Japan tries online detox for 500,000 teenagers addicted to the internet

Digital detox centres are becoming more important at battling online obsessives

Kiran Moodley@kirancmoodley
Tuesday 23 June 2015 16:59

In one Tokyo internet cafe, online worshippers are never far away from their beloved screens. For underneath the endless booths of computers wired to the online world, there is a capsule hotel where individuals can have a quick nap before they reconnect.

Not that sleep will come naturally: in Japan, many individuals with an internet addiction have struggle sleeping.

"In the worst cases, kids drop out of school and are not able to catch up with school curriculum," says Nomura Kazutaka, a therapist whose clinic in Yokohama deals with cases of online addiction. "Kids like that will also have other problems like not being able to sleep, which needs to be tackled in addition to the addiction."

When Al Jazeera asked people in Akihabara, the Tokyo shopping district known for selling video games and other electric goods, some didn't seem to really see the issue of spending most of the day online that much of an issue. "I'm online about ten hours a day, which is okay," said one Tokyo resident, while another added, "I don't think it's wrong just because it's just the way we live today."

Well, the Japanese government sees it as an issue, with the administration estimating that 500,000 teenagers are addicted to the internet. Centres are popping up across the country offering a digital detox, where visitors are told to leave their device at the door and embrace some time away from their smartphones, tablets or computers.

Yoneda Tomohiko, the website editor for Lifehacker magazine, told Al Jazeera about how he used to spend 15 hours a day online. He has now written a book on his battle against internet addiction and why teenagers need to learn to live without their screens.

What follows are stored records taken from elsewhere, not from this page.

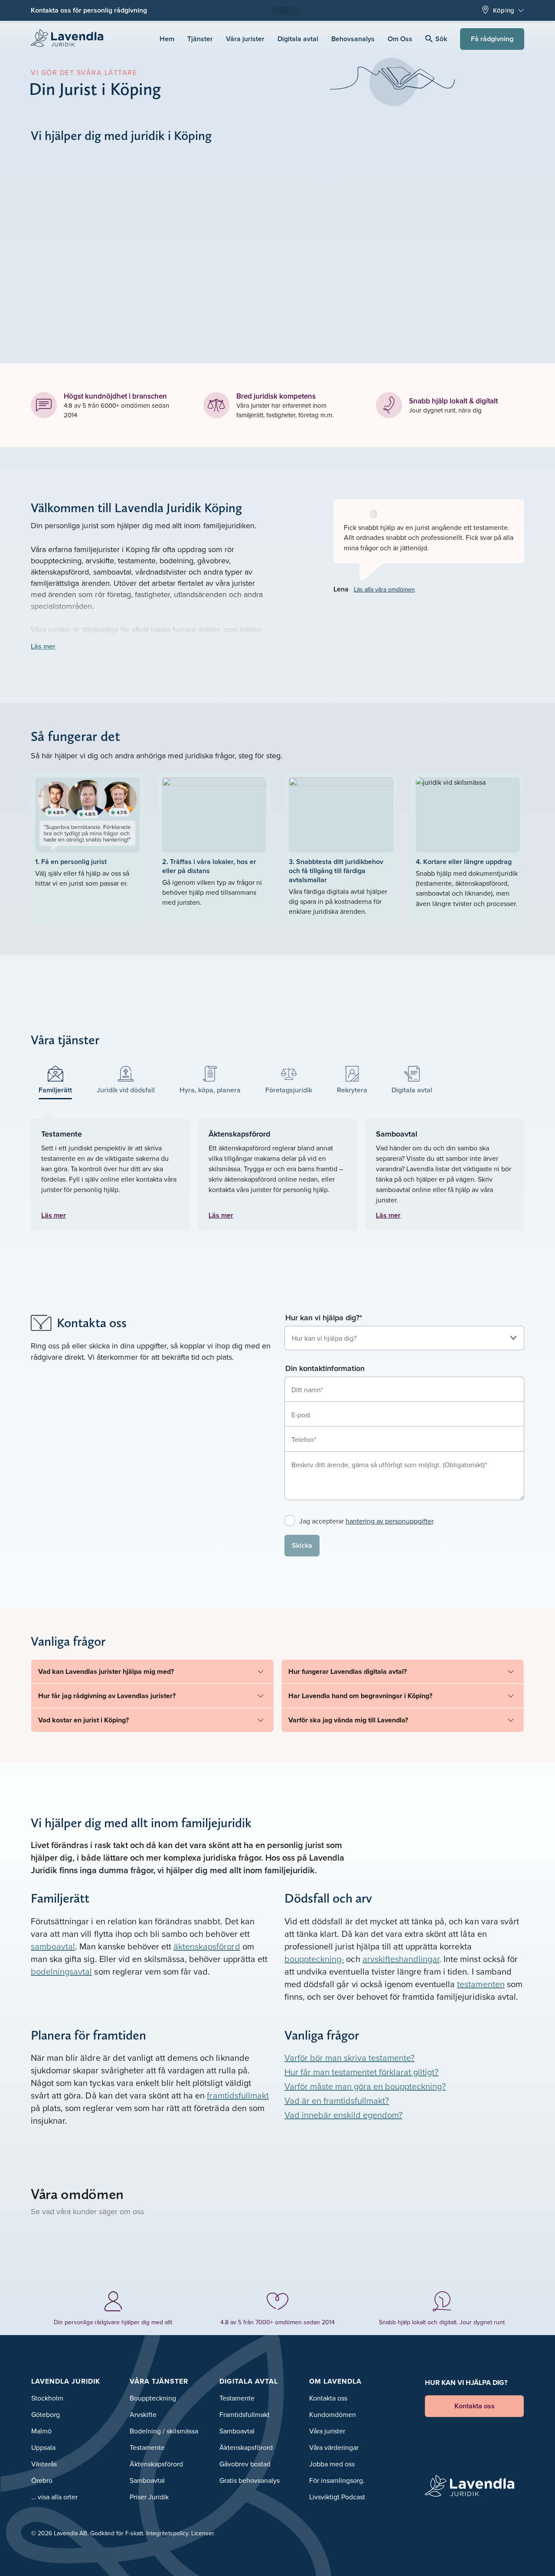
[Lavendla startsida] (71, 38)
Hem (167, 39)
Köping (504, 10)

"Even at weekends, when you are meant to be resting, if you are connected online you are not really resting," he says. "People need to take time away from their digital gadgets, disconnect, then you can nurture imagination and encourage face to face communication."

Extreme cases from Asia show how far online obsessions can become.

In 2005, the BBC reported that a South Korean man died after playing an online video game for 50 hours without a break. Police said he hadn’t slept nor eaten properly.

The Guardian reported in March 2010 that a couple, also from South Korea, had allowed their three-month-old baby to starve to death while they brought up another child online. They named their virtual baby Anima, leaving their real daughter unnamed and alone most of the day while the couple frequented the local internet cafe.